Repetition is good for the brain's CPU, so forgive me for
reinforcing what I've said in the face of every correction since
1979... if you don't love corrections, you really don't understand
the financial markets. Don't be insulted, it seems as though very
few financial professionals want you to see it this way and, in
fact, Institutional Wall Street loves it when individual investors
panic in the face of uncertainty. Psstt, uncertainty is the
regulation playing field for investors, and hindsight isn't welcome
in the stadium.
A closer examination of the news that's fit to print (but isn't
printed often enough) should make you more confident about the years
ahead, whatever your politics.

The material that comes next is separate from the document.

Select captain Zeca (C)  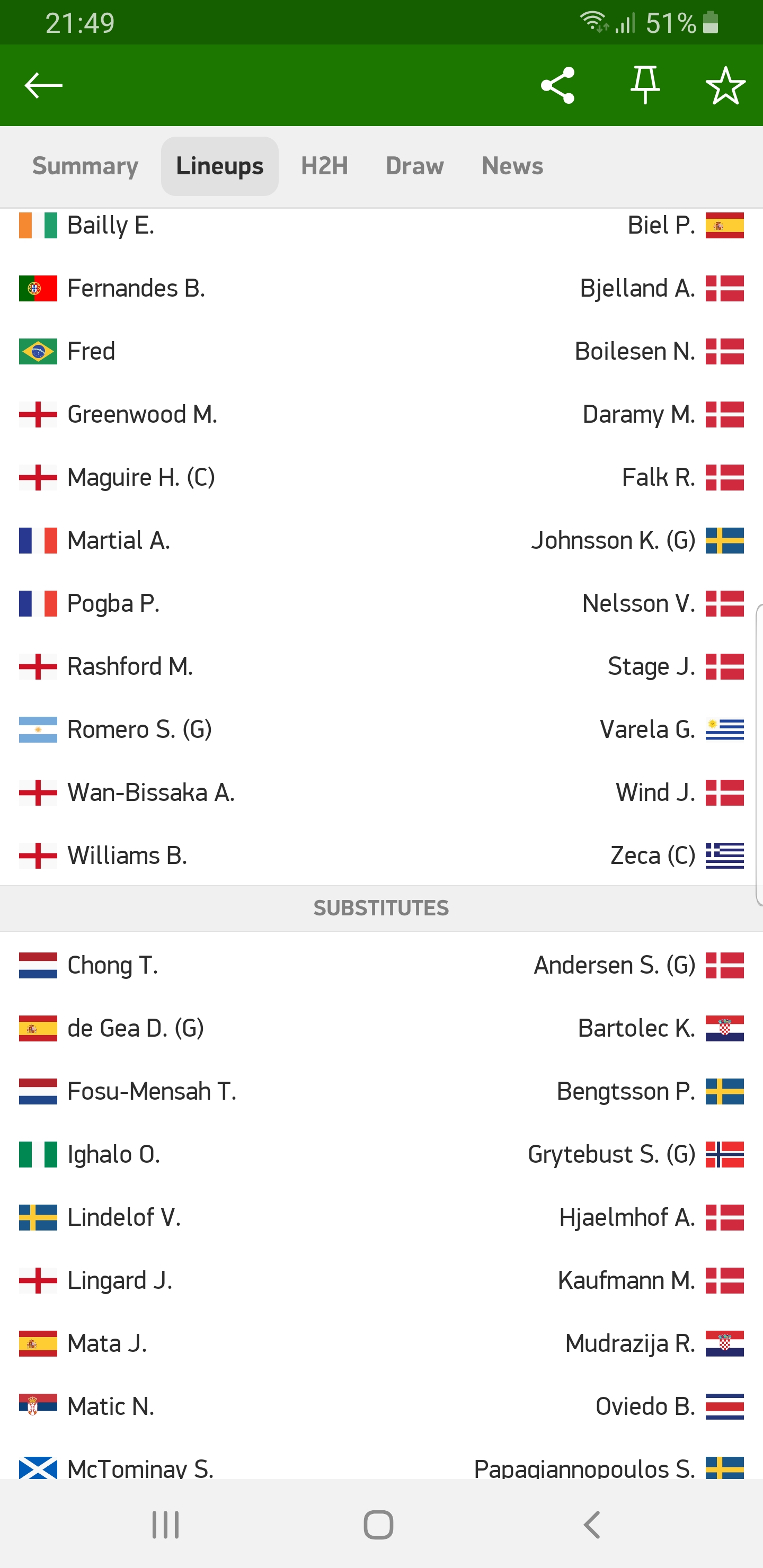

There is still plenty of good news,
but neither the media nor the presidential hopefuls pay much
attention to it: (1) Employment, jobs, and unemployment numbers are
good. (2) Manufacturing numbers are strong. (3) The inflation rate
is historically low. (4) Interest rates are closer to historical
lows than to hysterical highs. (5) Durable goods orders are fine.

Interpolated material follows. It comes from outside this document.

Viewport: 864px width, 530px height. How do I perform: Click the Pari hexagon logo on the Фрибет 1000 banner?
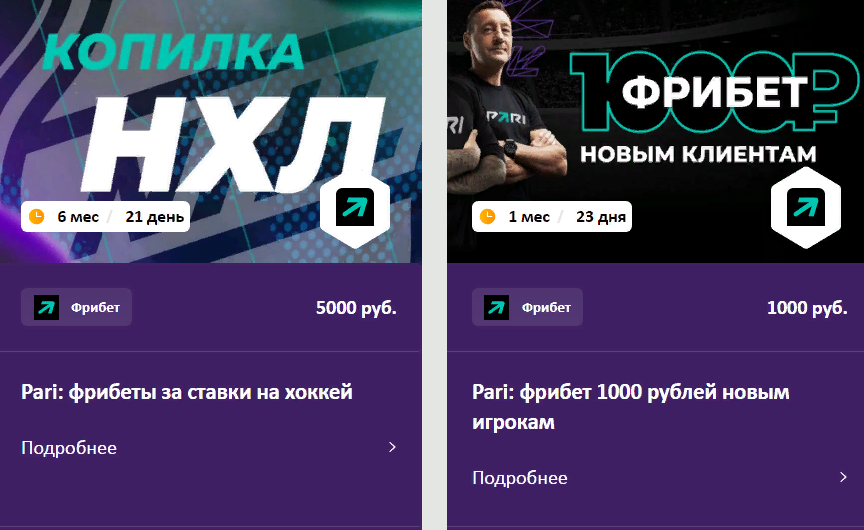(x=806, y=208)
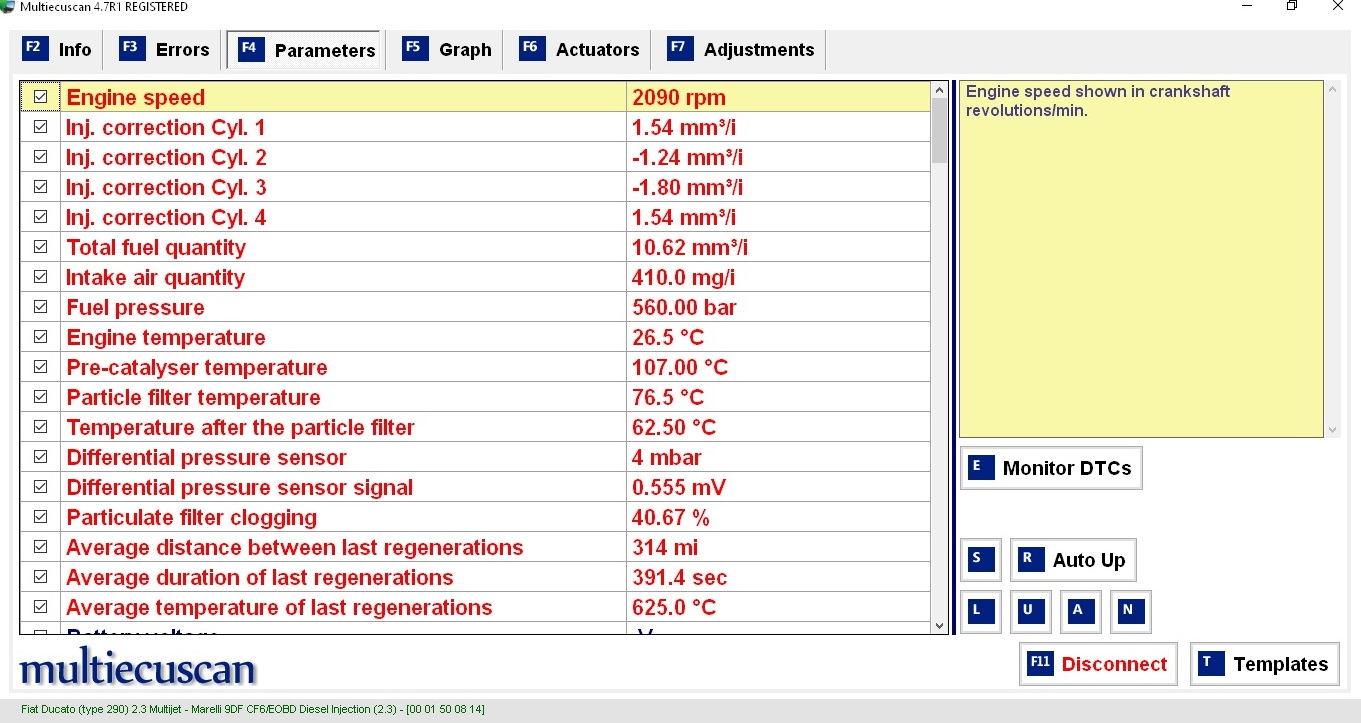Open the Actuators tab
This screenshot has height=723, width=1361.
[x=580, y=50]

(6) Corporate earnings reports have been strong. (7) Corporate
dividend payouts have not been cut. (8) Our economy is still the
biggest and strongest in the world, in spite of government efforts
to prevent that from continuing. (9) We are in our second
consecutive mild hurricane season, so far.

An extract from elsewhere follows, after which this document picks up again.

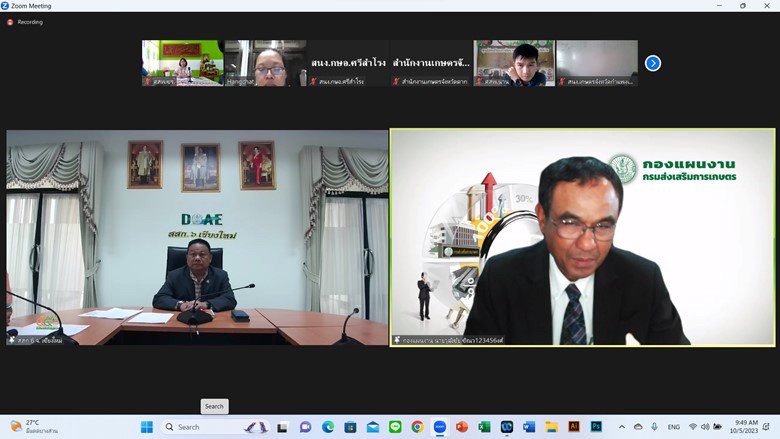Viewport: 780px width, 439px height.
Task: Click the active speaker video with green border
Action: tap(582, 238)
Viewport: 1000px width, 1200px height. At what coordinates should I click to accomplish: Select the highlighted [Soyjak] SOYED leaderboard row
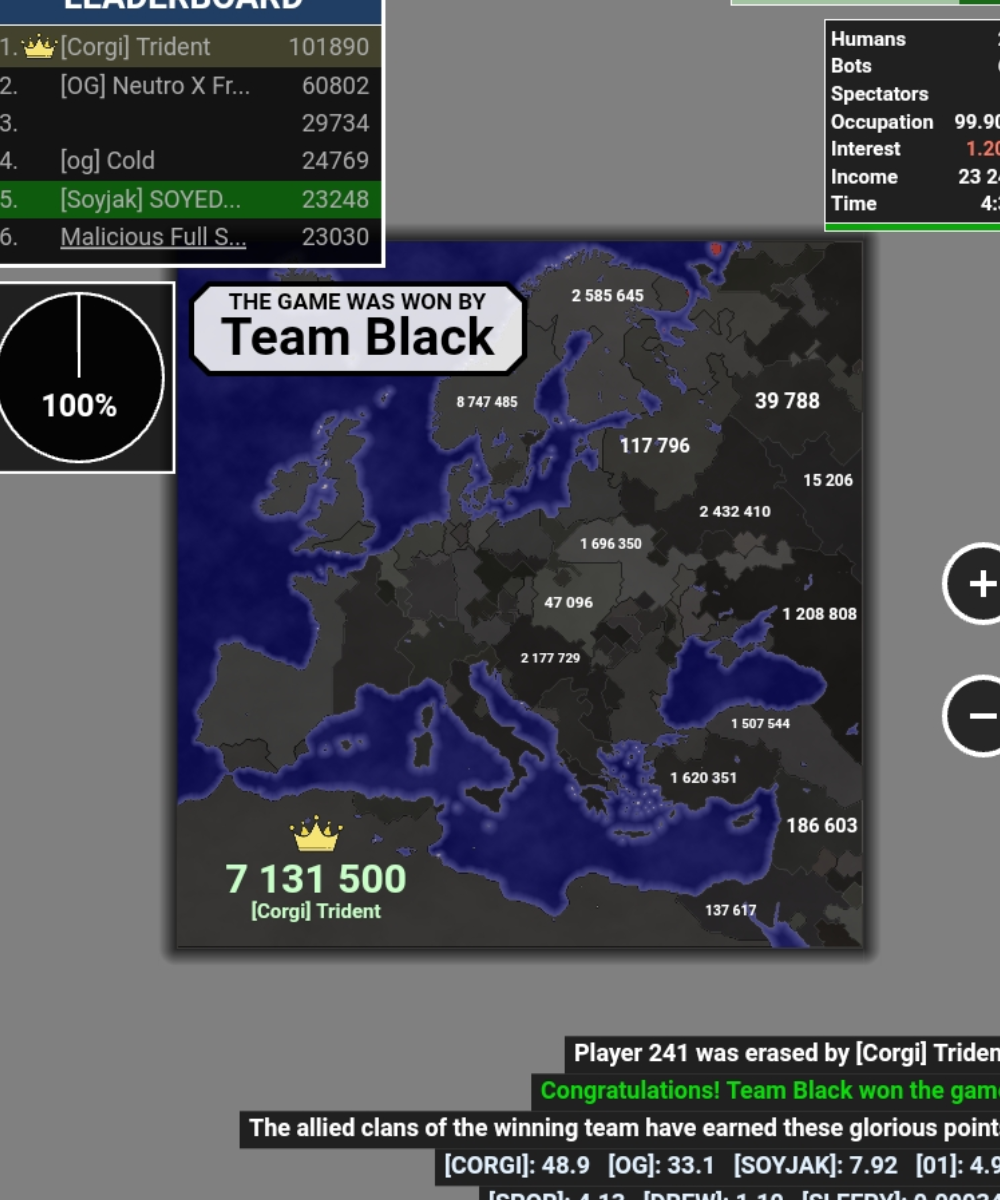pos(190,199)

The bad news isn't all that bad either, pretty much the same ole
stuff: (1) There's always been a war of some kind, particularly in
the Middle East. (2) Energy prices are high, but I still don't see
any gas lines, or any new exploration or refining capacity in North
America. More than half the cars you see are SUV gas-guzzlers. (3)
Trade deficits, and jobs leaving the country are really not news;
they are the result of misguided tax and tariff policies. (4) High
consumer debt. New? Not. (5) The terrorism threat has been a major
serious problem for the past how many years? We're trying to deal
with it. (6) The federal regulatory agencies probably do more damage
to the economy than everything else combined. (7) Social Security,
the IRC, and health care are still the major problems we face and
ignore.
Clearly, there are no new economic problems to be overly concerned
about. And for now, we simply have to deal with the opportunities at
hand. Low, but increasing, interest rates force fixed income prices
down and yields up... Opportunity One! Economic good news encourages
higher rates to reduce inflationary pressures causing equity prices
to trend downward... Opportunity Two! These forces of good are
intersecting with the Market Cycle, something Wall Street tries to
ignore and the media constantly misunderstands. Markets move in both
directions, it's their thing, just like women changing their
minds... Opportunities One and Two, squared!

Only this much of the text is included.